Provided passage:
——————

# two piece hiking pole



## cobalt (Nov 14, 2013)

A friend wants a two pice hiking pole i said i would consider doing it if i had the right shank for the job.

the fixtures needs a 12mm hole drilling in the cntre of the shank so a fair size shank would be needed. so had a look at the few shanks i have left thats seasoned, a tad bent so will have to straighten it

just need to check the measurements before i commit myself to it and it needs straighting, he is a tall well built man and think the shank may be a bit on the small size for him ,The shank is under 1.2 m which i would noramally use for the small/ average man

a couple of photos of the shank and the fixtures needed for the job, he never said what he wanted on the top of it, but i know he keeps a rare breed of sheep called soay so will have to check the bread out for some photos


----------



## CV3 (Jan 30, 2014)

When you are drilling a 12mm hole do you use a 25mm diameter or bigger shank? It would seem 1.2m may be a bit short if he is a tall man. Would you add 50mm with thumb stick top?


----------



## cobalt (Nov 14, 2013)

——————

Collected material:

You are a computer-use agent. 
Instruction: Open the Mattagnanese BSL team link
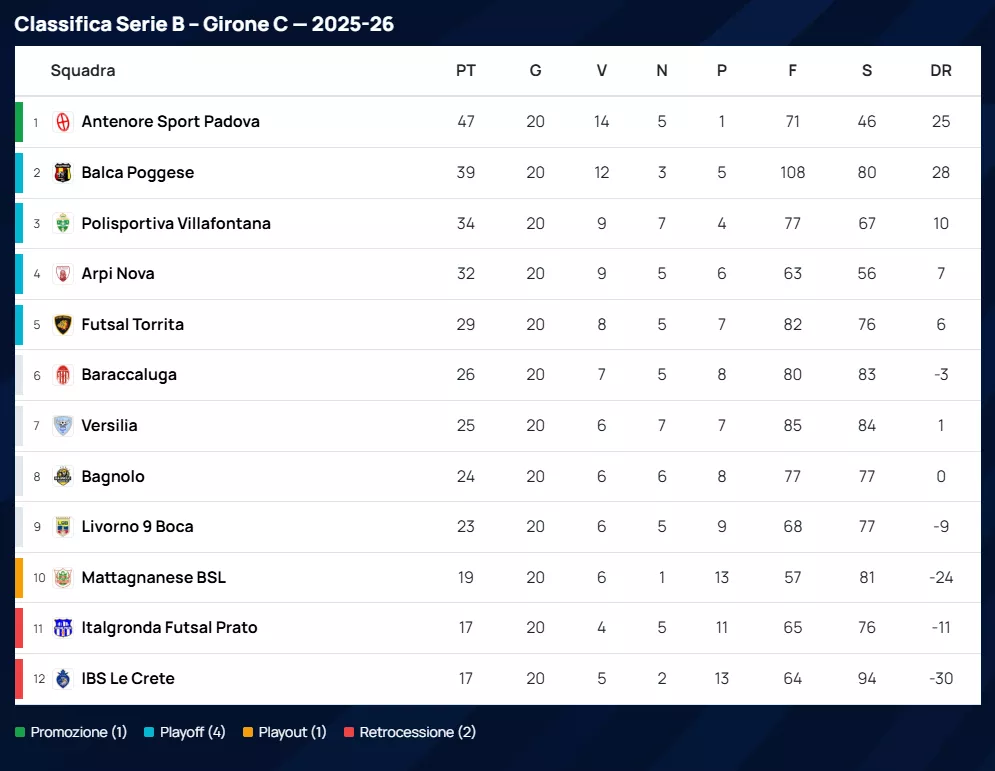click(x=153, y=578)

——————

Problems:
• A. Rewrite the part of the hiking pole thread that opens with the words containing "a couple of" and closes with "thumb stick top?", putting "goats" in place of "sheep".
• B. Based on the hiking pole thread, say yes or no to each statement and quote the words that decide it: (i) The fixtures require a 12mm hole in the center of the shank. (ii) The friend said what he wanted on the top of the pole. (iii) The shank is longer than 1.2 m.
• C. List each distinct measurement given in the hiking pole thread.

Expected responses:
• A.
a couple of photos of the shank and the fixtures needed for the job, he never said what he wanted on the top of it, but i know he keeps a rare breed of goats called soay so will have to check the bread out for some photos


----------



## CV3 (Jan 30, 2014)

When you are drilling a 12mm hole do you use a 25mm diameter or bigger shank? It would seem 1.2m may be a bit short if he is a tall man. Would you add 50mm with thumb stick top?

• B.
(i) Yes: "the fixtures needs a 12mm hole drilling in the cntre of the shank"
(ii) No: "he never said what he wanted on the top of it"
(iii) No: "The shank is under 1.2 m"

• C.
12mm
1.2 m
25mm
50mm